Felsefeci, akılla anlaşılır şeylere bağlanmıştır; temiz kişiyse aklın aklını binek edinmiştir… Felsefeci, vasıtaları çoğaltır durur; temiz erse, tersine, delilleri bırakıp gider…” (Mesnevî, V, 564-569)

Mevlâna bütün felsefî doktrinlere ve bütün filozoflara karşı değildir. O, dini inkar eden, materyalist bir dünya görüşünü benimseyen, septisizm(=şüphecilik) bataklığından kendini kurtaramayanlara karşıdır.

Felsefecinin dini inkara, yahut din ehliyle mübâheseye kudreti yoktur…” (Mesnevî, I, 2151(İzb.)

Gönlünde şüphe olup, kıvranıp duran kişi de, dünyada, gizli felsefecidir.” (Mesnevî, I, 3288)
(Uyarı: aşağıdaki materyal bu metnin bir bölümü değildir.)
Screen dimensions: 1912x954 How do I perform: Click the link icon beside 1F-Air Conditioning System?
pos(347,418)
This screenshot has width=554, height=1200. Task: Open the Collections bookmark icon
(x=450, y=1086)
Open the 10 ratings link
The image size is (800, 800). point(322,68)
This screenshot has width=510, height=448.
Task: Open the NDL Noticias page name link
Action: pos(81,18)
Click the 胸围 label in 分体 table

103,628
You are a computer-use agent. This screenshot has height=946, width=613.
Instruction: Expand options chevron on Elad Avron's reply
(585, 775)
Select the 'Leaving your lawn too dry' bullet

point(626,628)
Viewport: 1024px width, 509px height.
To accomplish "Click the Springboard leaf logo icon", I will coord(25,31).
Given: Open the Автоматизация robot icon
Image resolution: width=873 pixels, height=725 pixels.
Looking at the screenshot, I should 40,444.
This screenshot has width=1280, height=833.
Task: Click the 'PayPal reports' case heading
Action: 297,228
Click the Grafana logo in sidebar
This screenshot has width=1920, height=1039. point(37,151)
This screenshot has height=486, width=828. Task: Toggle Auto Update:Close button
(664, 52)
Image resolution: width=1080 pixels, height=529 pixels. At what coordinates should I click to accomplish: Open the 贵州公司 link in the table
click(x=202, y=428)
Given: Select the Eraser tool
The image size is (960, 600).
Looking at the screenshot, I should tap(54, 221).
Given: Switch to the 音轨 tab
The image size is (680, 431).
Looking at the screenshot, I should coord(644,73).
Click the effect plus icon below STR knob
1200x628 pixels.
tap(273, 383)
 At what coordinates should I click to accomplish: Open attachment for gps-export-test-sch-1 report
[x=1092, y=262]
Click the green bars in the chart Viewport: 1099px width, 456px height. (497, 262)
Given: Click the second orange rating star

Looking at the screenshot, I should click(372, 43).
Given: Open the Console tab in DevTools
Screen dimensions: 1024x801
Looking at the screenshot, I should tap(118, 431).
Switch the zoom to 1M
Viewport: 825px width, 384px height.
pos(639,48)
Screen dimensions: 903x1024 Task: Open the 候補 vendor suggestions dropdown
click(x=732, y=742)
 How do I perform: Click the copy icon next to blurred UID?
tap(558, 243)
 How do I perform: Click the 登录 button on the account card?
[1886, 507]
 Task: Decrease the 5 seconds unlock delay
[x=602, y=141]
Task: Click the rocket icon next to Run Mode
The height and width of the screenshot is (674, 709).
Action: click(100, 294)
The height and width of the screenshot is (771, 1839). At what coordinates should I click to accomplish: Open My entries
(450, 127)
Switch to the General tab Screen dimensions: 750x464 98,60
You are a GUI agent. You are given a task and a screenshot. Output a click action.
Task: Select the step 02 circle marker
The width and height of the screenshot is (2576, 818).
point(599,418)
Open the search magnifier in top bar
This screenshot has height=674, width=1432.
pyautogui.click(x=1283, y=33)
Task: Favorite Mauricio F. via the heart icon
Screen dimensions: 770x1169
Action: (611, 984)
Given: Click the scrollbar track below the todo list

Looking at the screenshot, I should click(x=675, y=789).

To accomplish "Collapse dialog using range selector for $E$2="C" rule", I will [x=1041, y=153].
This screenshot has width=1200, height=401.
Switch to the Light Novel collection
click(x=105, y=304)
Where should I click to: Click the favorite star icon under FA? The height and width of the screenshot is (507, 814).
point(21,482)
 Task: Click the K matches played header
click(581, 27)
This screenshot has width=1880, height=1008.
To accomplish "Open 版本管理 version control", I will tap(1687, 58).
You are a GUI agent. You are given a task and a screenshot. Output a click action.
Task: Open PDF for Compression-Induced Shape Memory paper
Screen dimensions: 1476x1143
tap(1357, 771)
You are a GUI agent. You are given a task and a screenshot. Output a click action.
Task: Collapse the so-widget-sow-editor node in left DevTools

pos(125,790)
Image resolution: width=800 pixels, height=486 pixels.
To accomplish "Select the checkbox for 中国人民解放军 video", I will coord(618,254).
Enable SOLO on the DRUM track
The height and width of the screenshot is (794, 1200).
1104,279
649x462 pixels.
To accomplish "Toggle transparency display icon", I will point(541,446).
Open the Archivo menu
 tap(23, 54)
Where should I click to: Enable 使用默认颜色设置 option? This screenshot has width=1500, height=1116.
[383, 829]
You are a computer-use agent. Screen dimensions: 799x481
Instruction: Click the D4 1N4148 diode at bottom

“Mevlâna, materyalistlere, metafizik hakikatleri inkar ettikleri için; septiklere her şeyden şüphe edip, vehim ve zan peşinde koştukları için; sensüalistlere, duyuların bilgisi dışında hakikat kabul etmedikleri için; dogmatik rastyonalistlere, akıl yoluyla hakikate ulaşılabileceğini savundukları ve aklı yanılmaz ve mutlak bir kuvvet kabul ettikleri için; natüralistlere, Allah yerine tabiatı ikâme ettikleri için karşıdır. Bütün bu sayılanların dışında kalan moralist(=ahlakçı), spiritüalist(=ruhçu), idealist ve ilahî hikmetle meşgul olan hakîmler, Mevlâna’nın da içinde yer aldığı bilge kişilerdir. Onlar hakikate, akıl ve istidlâl gibi yollarla değil, aşk ve gönül yoluyla ulaşırlar. Onun için ilahî hikmete yani “philosophia perennis”e ehil olmak gerekir”(Yakıt, T.İ.Düş. s. 59-60)

Aşk Bir Alternatif mi?

Mevlâna, akıl ve felsefenin yerine göre faydalarını belirtmiş, sınırlarını çizmiştir. Konu Allah’a ulaşmak olduğunda, tamamen derunî bir psikolojik alan olan ve akıl üstü bir âlemin mevzusu bulunan Âşık, Ma’şuk, Vuslat ve Vahdet gibi kavramlar, ancak gönül temizliği ve Hakk’a teveccühle kâimdir. Akıl ve ilahî hikmetle ilgili felsefenin kısmen ve belli bir yere kadar ışığına ihtiyaç vardır. Ancak öyle bir noktaya gelinir ki, orada geçerli olan tek gerçek aşktır. Âşık da bütün benliğini saran bu aşkla vuslata erer ve kainatı o gözle görür ve her zerrede O’nu görmeye başlar. İşte Mevlâna’nın akıl, felsefe ve aşk üçgeninde bize söylemek istedikleri bunlardır. Aşk, ona göre akıl ve felsefenin alternatifi değil, akıl ve felsefenin devamıdır. Onlar bir yere kadar rehberdir. Aşk ise, onları aşan alanın, onların âciz kaldığı alanın yegane kılavuzudur.

*Bu yazı Prof. Dr. İsmail Yakıt’ın, 29-30 Eylül, 2007 tarihinde Manisa’da “Uluslar arası Türk Tasavvuf kültürü ve Mevlâna sempozyumu”na sunduğu bildiridir.